Data Protection and RAID

Rapid data growth, a greater emphasis on operational risk and developments in storage hardware are conspiring to question the suitability of some traditional data protection solutions to deal with evolving needs. Against this background, a blend of approaches is required to effectively manage data-related risks going forward.

Increased pressure on data protection and recovery

You probably don’t need reminding of the ever-increasing amount of data that’s currently generated across your organisation on a daily basis. This includes structured data from core business applications, along with documents and objects that are more unstructured in nature arising from the use of office tools, communication and collaboration systems, creative solutions, and so on. Throw cloud services into the mix and the chances are that your storage systems are starting to feel the pressure.

To make matters worse, expectations across your business are also undoubtedly rising. Users nowadays consider pretty much all forms of data to be ‘business critical’. They expect you to look after it and make sure it’s available on a 24 x 7 basis. In the unfortunate event of it going off-line for some reason, they want their data back and accessible in the shortest possible time.

_Extracted information_.
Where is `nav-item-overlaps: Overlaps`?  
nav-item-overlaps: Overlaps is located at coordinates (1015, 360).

--

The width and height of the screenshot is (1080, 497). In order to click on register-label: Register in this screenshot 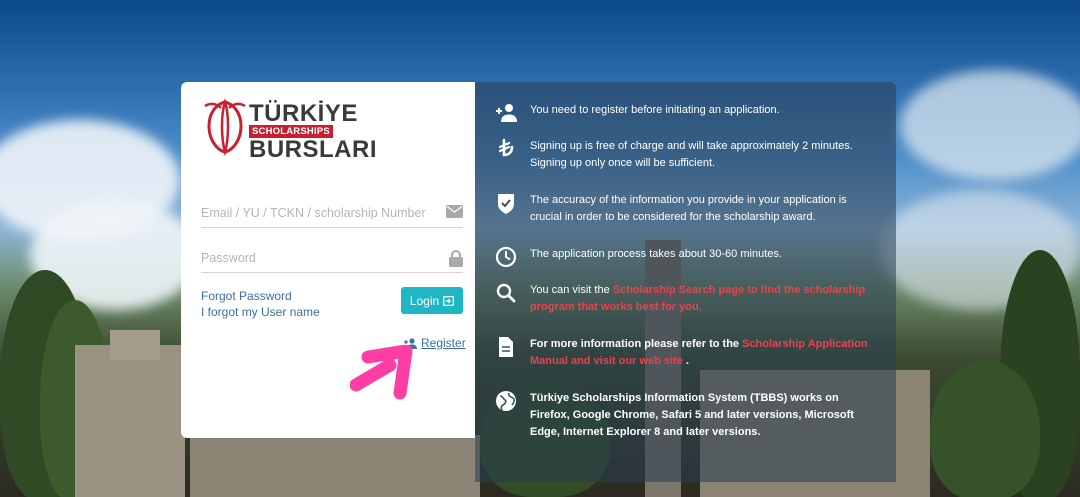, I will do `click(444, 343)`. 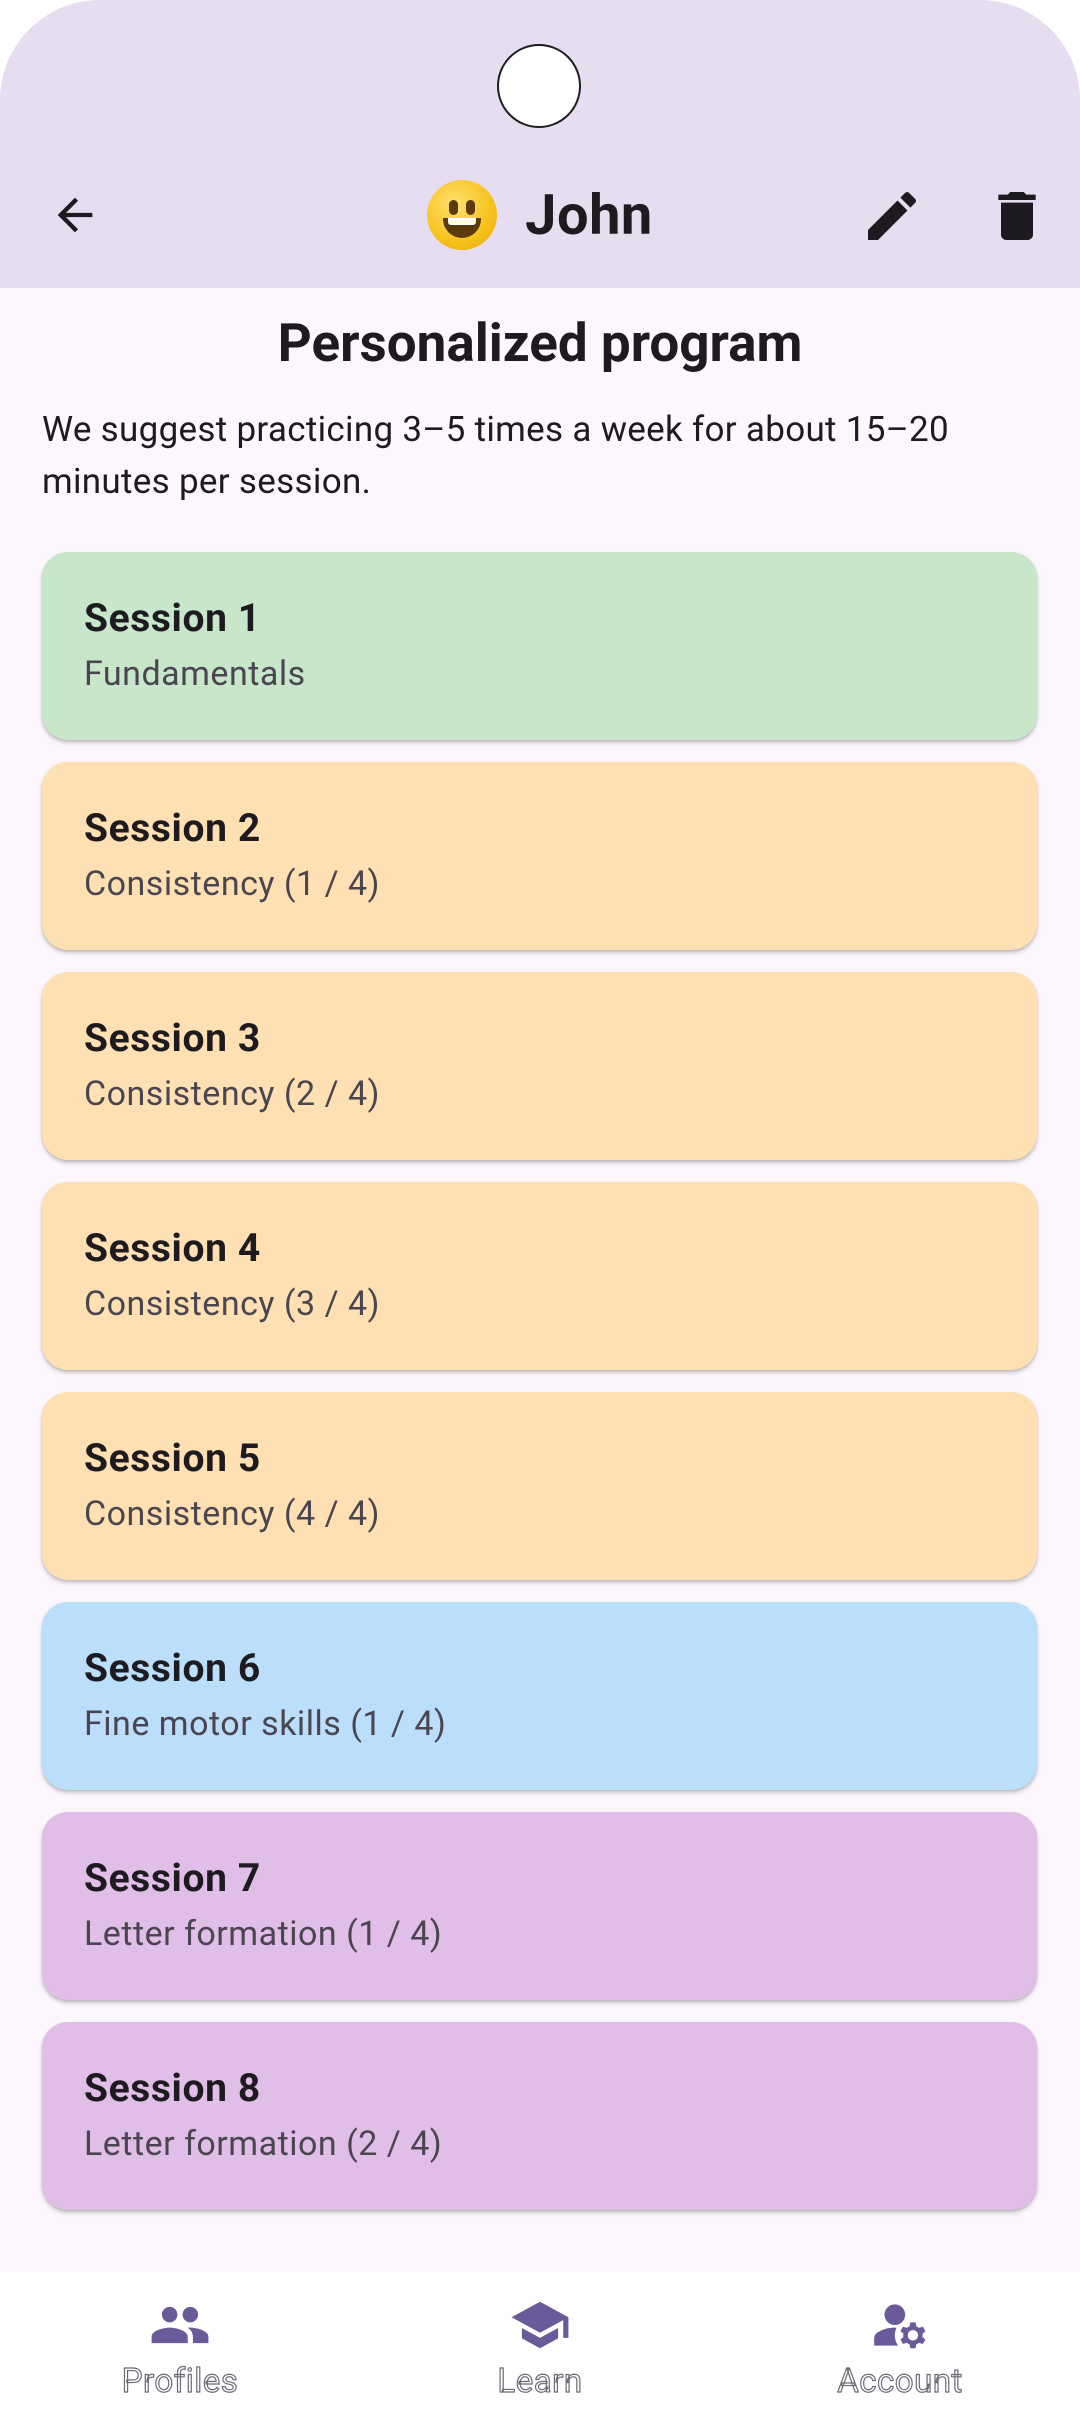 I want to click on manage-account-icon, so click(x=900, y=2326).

_Prompt_. Quote everything in the data protection and RAID text from "To make matters" down to "shortest possible time.".

_Answer for this exercise_.
To make matters worse, expectations across your business are also undoubtedly rising. Users nowadays consider pretty much all forms of data to be ‘business critical’. They expect you to look after it and make sure it’s available on a 24 x 7 basis. In the unfortunate event of it going off-line for some reason, they want their data back and accessible in the shortest possible time.